Competing Maps for L.A. Transit
More than a year after Los Angeles Mayor Antonio Villaraigosa rode to power in part by promising to build a subway to the sea, the city’s well-traveled chief executive found himself tiptoeing around the competing transit dreams of the region’s congressional members Tuesday.
During a visit to Capitol Hill -- a frequent Villaraigosa stop since he took office -- the mayor was lobbying for additional federal dollars for expanding public transportation in Los Angeles.
But in an indication of the challenge such efforts face, he had to mollify one ally who wants to extend the Green Line while he pushes his own dream of extending the Red Line west to the Pacific Ocean.
Rep. Jane Harman (D-Venice) is trying to bring the Green Line through her district to connect Los Angeles International Airport to the region’s light-rail system.
At the same time, Rep. David Dreier (R-San Dimas), who chairs the House Rules Committee, continues to push for his favored project: an expansion of the northern end of the Gold Line farther into the San Gabriel Valley.
Disagreements over which rail lines get built are nothing new among Los Angeles-area officials. For decades, local politicians across the vast region have tried to bring projects to their cities and districts.
Currently, the Los Angeles County Metropolitan Transportation Authority is in the midst of deciding which light-rail projects will have priority over the next quarter century. And the contentious process unfolding in Los Angeles is reverberating in Washington, where the region’s congressional representatives are jockeying for their own priorities in the scramble for federal dollars.
For years, Dreier has tussled with champions of the Expo Line, slated to stretch from Exposition Park west through Culver City to Santa Monica.
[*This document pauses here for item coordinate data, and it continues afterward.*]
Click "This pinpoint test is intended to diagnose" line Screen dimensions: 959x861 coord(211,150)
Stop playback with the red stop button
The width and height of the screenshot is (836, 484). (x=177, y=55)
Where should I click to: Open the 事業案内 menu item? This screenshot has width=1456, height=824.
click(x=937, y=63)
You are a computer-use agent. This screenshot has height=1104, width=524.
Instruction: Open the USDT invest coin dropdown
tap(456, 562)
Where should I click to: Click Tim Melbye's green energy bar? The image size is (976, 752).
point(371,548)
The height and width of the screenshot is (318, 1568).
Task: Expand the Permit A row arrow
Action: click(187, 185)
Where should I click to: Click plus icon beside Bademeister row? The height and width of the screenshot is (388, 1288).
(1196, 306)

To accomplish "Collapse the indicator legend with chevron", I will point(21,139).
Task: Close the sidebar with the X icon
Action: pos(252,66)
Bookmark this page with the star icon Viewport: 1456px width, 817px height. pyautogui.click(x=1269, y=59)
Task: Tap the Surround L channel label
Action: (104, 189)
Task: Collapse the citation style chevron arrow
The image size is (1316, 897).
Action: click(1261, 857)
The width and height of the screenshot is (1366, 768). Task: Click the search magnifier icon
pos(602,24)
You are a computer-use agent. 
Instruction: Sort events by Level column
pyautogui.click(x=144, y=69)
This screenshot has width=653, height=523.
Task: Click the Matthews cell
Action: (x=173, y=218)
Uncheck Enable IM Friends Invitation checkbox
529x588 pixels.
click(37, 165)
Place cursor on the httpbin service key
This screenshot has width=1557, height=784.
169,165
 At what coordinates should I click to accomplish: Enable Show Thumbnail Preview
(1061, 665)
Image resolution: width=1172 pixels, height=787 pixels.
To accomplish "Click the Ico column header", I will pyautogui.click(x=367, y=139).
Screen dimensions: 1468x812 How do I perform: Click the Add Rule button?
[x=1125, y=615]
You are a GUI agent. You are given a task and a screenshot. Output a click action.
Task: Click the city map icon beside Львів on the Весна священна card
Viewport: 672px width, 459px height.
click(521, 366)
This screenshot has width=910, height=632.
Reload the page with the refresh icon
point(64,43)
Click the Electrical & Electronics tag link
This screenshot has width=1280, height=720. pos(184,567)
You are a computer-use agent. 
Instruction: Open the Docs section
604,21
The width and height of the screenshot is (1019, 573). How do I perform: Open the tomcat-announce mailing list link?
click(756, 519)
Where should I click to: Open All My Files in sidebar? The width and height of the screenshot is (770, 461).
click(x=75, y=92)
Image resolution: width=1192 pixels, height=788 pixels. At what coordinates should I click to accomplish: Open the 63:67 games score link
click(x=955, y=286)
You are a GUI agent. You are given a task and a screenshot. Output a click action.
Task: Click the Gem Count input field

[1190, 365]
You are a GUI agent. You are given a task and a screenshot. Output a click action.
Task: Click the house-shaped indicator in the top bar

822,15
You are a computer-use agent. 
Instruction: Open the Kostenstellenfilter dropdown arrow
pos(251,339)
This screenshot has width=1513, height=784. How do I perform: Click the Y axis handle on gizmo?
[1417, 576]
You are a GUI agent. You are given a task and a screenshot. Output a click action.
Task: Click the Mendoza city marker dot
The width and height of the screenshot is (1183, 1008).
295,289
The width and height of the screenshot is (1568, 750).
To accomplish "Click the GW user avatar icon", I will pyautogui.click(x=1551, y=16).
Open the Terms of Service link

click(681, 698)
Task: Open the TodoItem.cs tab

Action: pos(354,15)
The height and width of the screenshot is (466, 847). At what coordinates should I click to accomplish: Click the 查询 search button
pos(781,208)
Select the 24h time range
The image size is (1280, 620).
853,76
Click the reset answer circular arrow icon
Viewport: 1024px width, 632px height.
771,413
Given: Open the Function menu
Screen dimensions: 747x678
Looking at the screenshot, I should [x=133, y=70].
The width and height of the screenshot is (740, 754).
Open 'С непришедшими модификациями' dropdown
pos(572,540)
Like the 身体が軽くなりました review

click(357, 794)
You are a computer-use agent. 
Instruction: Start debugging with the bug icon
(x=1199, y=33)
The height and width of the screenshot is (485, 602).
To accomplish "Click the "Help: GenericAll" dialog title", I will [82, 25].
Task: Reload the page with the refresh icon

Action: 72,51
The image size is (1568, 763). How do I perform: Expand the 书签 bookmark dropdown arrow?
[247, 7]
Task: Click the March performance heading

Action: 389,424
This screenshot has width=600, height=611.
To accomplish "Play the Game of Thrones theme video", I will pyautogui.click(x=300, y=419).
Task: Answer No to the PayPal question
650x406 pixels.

Among its congressional backers is Rep. Henry A. Waxman (D-Los Angeles), whose district includes parts of West Los Angeles.
Villaraigosa stepped into the middle of the fray as he came to Washington to win support from lawmakers for some of his transit priorities. He is working to secure more federal money for an extension of the southern end of the Gold Line from Union Station into Los Angeles’ Eastside. That project is already underway.
He also is trying to persuade members of Congress to lift a ban on federal funding for the tunneling necessary to extend the Red Line.
The ban was written by Waxman after subterranean methane caused an explosion in the city’s Fairfax neighborhood in the 1980s.
Waxman now supports the Red Line extension.
But Harman wanted to talk about the Green Line. After a meeting with Villaraigosa -- during which the two also discussed pending port security legislation -- the veteran congresswoman reiterated her desire to see the extension of the light-rail line move up the priority list.
“I know that the communities around the airport and ... the convenience of the traveling public would be served by doing this,” Harman said. “I’m sure we’ll partner on this issue.”
Villaraigosa was left to smile politely, call Harman a “great congresswoman” and carefully note: “We share a mutual agreement that the Green Line is so important to finally connect the airport with public transportation.”
Later, the mayor reiterated that the Red Line will always be his top priority. “That’s not going to change,” he said.
Villaraigosa’s appointed airport agency director, Lydia Kennard, recently said that a Green Line extension would do little to ease access to LAX because so many transfers would be necessary between downtown and the airport.
Also in the Capitol on Tuesday, Los Angeles County Sheriff Lee Baca told a Senate panel about the county’s efforts to improve security since the 9/11 terrorist attacks.